__TASK BRIEF__.
Retype every one of the items below word for word, without changing anything.

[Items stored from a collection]
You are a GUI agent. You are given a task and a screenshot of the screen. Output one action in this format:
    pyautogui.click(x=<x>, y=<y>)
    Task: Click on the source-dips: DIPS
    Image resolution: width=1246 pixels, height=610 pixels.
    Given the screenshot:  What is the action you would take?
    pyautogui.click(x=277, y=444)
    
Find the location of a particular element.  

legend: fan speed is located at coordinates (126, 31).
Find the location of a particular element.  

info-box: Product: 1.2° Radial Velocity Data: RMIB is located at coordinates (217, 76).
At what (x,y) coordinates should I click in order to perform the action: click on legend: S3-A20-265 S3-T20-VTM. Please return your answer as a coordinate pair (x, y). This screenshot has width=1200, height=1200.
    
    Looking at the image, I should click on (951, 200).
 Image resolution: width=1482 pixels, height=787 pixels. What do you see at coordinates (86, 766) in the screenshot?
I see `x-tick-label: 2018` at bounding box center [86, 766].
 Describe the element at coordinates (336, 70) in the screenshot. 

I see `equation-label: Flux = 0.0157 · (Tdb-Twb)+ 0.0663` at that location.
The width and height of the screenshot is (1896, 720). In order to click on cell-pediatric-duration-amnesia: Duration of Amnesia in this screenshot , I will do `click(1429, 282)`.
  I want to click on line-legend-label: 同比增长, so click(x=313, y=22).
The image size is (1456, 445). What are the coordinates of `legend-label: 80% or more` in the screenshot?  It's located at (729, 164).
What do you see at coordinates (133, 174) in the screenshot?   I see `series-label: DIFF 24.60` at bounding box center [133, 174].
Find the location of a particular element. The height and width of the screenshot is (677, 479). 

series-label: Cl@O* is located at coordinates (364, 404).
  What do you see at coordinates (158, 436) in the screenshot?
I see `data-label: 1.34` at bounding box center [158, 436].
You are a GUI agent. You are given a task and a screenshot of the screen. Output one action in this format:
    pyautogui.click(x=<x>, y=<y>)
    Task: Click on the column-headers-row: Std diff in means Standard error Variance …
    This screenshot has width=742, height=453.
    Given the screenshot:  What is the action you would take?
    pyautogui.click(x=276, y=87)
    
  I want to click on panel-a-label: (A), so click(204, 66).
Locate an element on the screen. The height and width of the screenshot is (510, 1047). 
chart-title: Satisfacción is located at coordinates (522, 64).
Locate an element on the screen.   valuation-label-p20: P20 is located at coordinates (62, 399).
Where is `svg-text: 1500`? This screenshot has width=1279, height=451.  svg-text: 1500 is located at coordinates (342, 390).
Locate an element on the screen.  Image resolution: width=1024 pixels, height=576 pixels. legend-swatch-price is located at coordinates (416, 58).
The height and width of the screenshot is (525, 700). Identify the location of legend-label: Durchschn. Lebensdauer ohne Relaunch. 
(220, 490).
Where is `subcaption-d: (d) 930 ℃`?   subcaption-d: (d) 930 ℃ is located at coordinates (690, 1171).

__COMPLETED TASK__.
You are a GUI agent. You are given a task and a screenshot of the screen. Output one action in this format:
    pyautogui.click(x=<x>, y=<y>)
    Task: Click on the source-dips: DIPS
    Image resolution: width=1246 pixels, height=610 pixels.
    Given the screenshot:  What is the action you would take?
    pyautogui.click(x=277, y=444)
    
Find the location of a particular element.  

legend: fan speed is located at coordinates (126, 31).
Find the location of a particular element.  

info-box: Product: 1.2° Radial Velocity Data: RMIB is located at coordinates (217, 76).
At what (x,y) coordinates should I click in order to perform the action: click on legend: S3-A20-265 S3-T20-VTM. Please return your answer as a coordinate pair (x, y). This screenshot has width=1200, height=1200.
    
    Looking at the image, I should click on (951, 200).
 Image resolution: width=1482 pixels, height=787 pixels. What do you see at coordinates (86, 766) in the screenshot?
I see `x-tick-label: 2018` at bounding box center [86, 766].
 Describe the element at coordinates (336, 70) in the screenshot. 

I see `equation-label: Flux = 0.0157 · (Tdb-Twb)+ 0.0663` at that location.
The width and height of the screenshot is (1896, 720). In order to click on cell-pediatric-duration-amnesia: Duration of Amnesia in this screenshot , I will do `click(1429, 282)`.
  I want to click on line-legend-label: 同比增长, so click(x=313, y=22).
The image size is (1456, 445). What are the coordinates of `legend-label: 80% or more` in the screenshot?  It's located at (729, 164).
What do you see at coordinates (133, 174) in the screenshot?   I see `series-label: DIFF 24.60` at bounding box center [133, 174].
Find the location of a particular element. The height and width of the screenshot is (677, 479). 

series-label: Cl@O* is located at coordinates (364, 404).
  What do you see at coordinates (158, 436) in the screenshot?
I see `data-label: 1.34` at bounding box center [158, 436].
You are a GUI agent. You are given a task and a screenshot of the screen. Output one action in this format:
    pyautogui.click(x=<x>, y=<y>)
    Task: Click on the column-headers-row: Std diff in means Standard error Variance …
    This screenshot has width=742, height=453.
    Given the screenshot:  What is the action you would take?
    pyautogui.click(x=276, y=87)
    
  I want to click on panel-a-label: (A), so click(204, 66).
Locate an element on the screen. The height and width of the screenshot is (510, 1047). 
chart-title: Satisfacción is located at coordinates (522, 64).
Locate an element on the screen.   valuation-label-p20: P20 is located at coordinates (62, 399).
Where is `svg-text: 1500`? This screenshot has width=1279, height=451.  svg-text: 1500 is located at coordinates (342, 390).
Locate an element on the screen.  Image resolution: width=1024 pixels, height=576 pixels. legend-swatch-price is located at coordinates (416, 58).
The height and width of the screenshot is (525, 700). Identify the location of legend-label: Durchschn. Lebensdauer ohne Relaunch. 
(220, 490).
Where is `subcaption-d: (d) 930 ℃`?   subcaption-d: (d) 930 ℃ is located at coordinates (690, 1171).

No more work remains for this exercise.